Machine Learning for Software Engineering: A Systematic Mapping
- URL: http://arxiv.org/abs/2005.13299v1
- Date: Wed, 27 May 2020 11:56:56 GMT
- Title: Machine Learning for Software Engineering: A Systematic Mapping
- Authors: Saad Shafiq, Atif Mashkoor, Christoph Mayr-Dorn, Alexander Egyed
- Abstract summary: The software development industry is rapidly adopting machine learning for transitioning modern day software systems towards highly intelligent and self-learning systems.
No comprehensive study exists that explores the current state-of-the-art on the adoption of machine learning across software engineering life cycle stages.
This study introduces a machine learning for software engineering (MLSE) taxonomy classifying the state-of-the-art machine learning techniques according to their applicability to various software engineering life cycle stages.

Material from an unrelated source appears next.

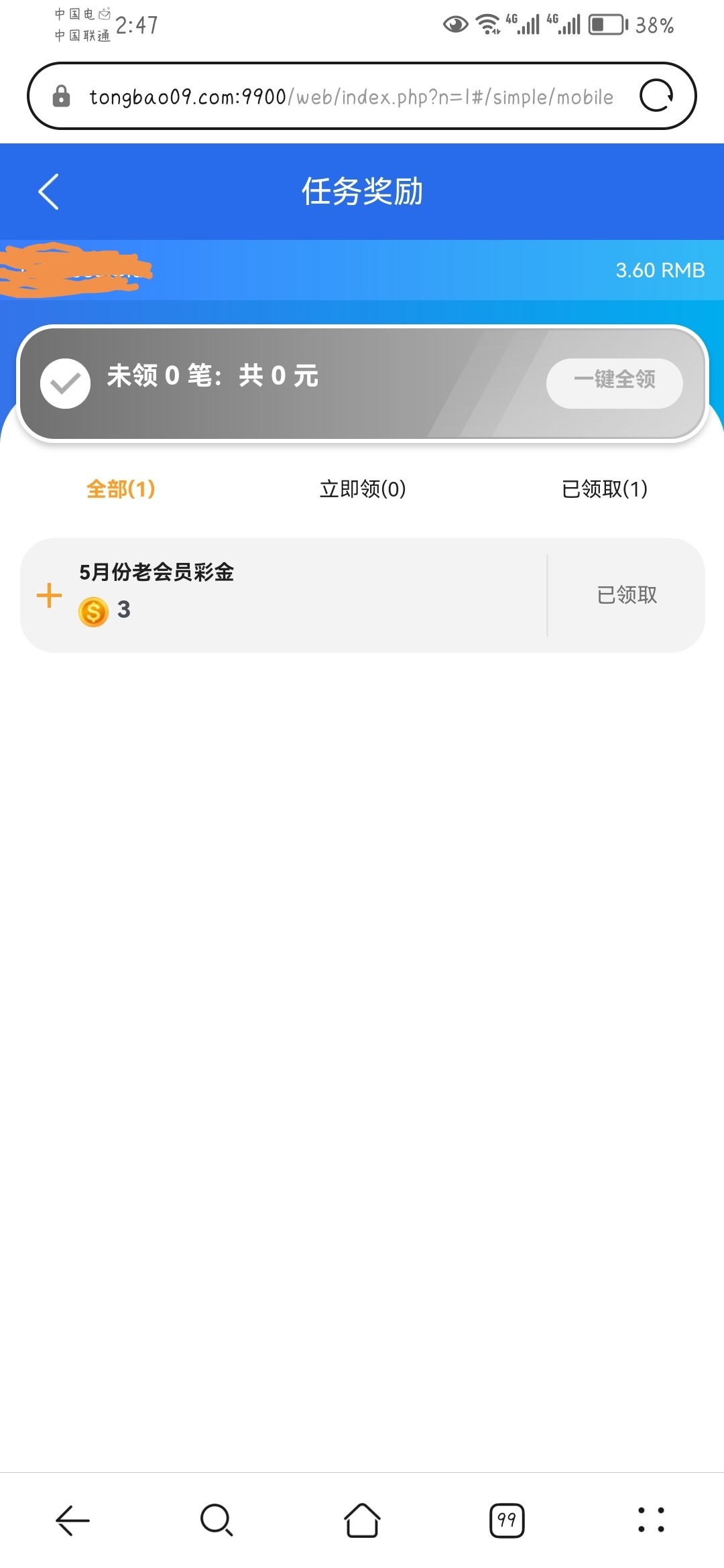Open browser search from the bottom bar
Viewport: 724px width, 1568px height.
(217, 1520)
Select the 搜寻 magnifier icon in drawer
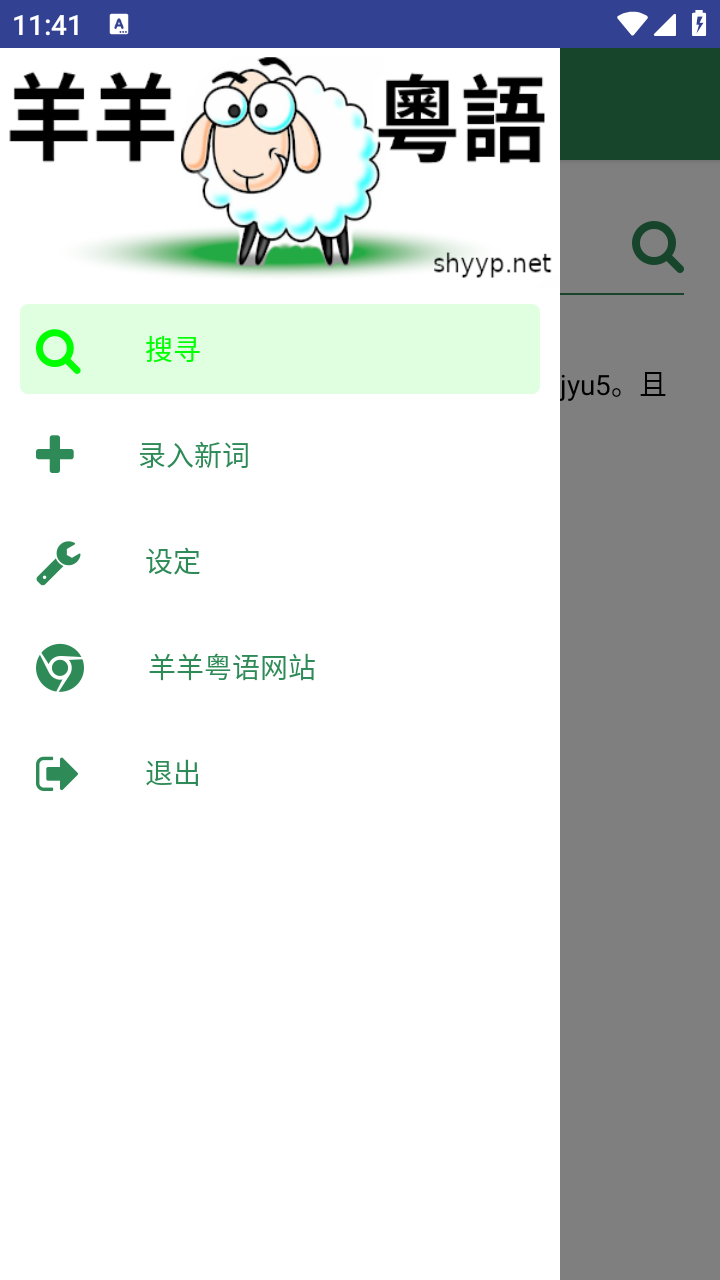Image resolution: width=720 pixels, height=1280 pixels. click(x=57, y=349)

- Score: 73.30245214374027
- License: http://arxiv.org/licenses/nonexclusive-distrib/1.0/
- Abstract: Context: The software development industry is rapidly adopting machine
learning for transitioning modern day software systems towards highly
intelligent and self-learning systems. However, the full potential of machine
learning for improving the software engineering life cycle itself is yet to be
discovered, i.e., up to what extent machine learning can help reducing the
effort/complexity of software engineering and improving the quality of
resulting software systems. To date, no comprehensive study exists that
explores the current state-of-the-art on the adoption of machine learning
across software engineering life cycle stages. Objective: This article
addresses the aforementioned problem and aims to present a state-of-the-art on
the growing number of uses of machine learning in software engineering. Method:
We conduct a systematic mapping study on applications of machine learning to
software engineering following the standard guidelines and principles of
empirical software engineering. Results: This study introduces a machine
learning for software engineering (MLSE) taxonomy classifying the
state-of-the-art machine learning techniques according to their applicability
to various software engineering life cycle stages. Overall, 227 articles were
rigorously selected and analyzed as a result of this study. Conclusion: From
the selected articles, we explore a variety of aspects that should be helpful
to academics and practitioners alike in understanding the potential of adopting
machine learning techniques during software engineering projects.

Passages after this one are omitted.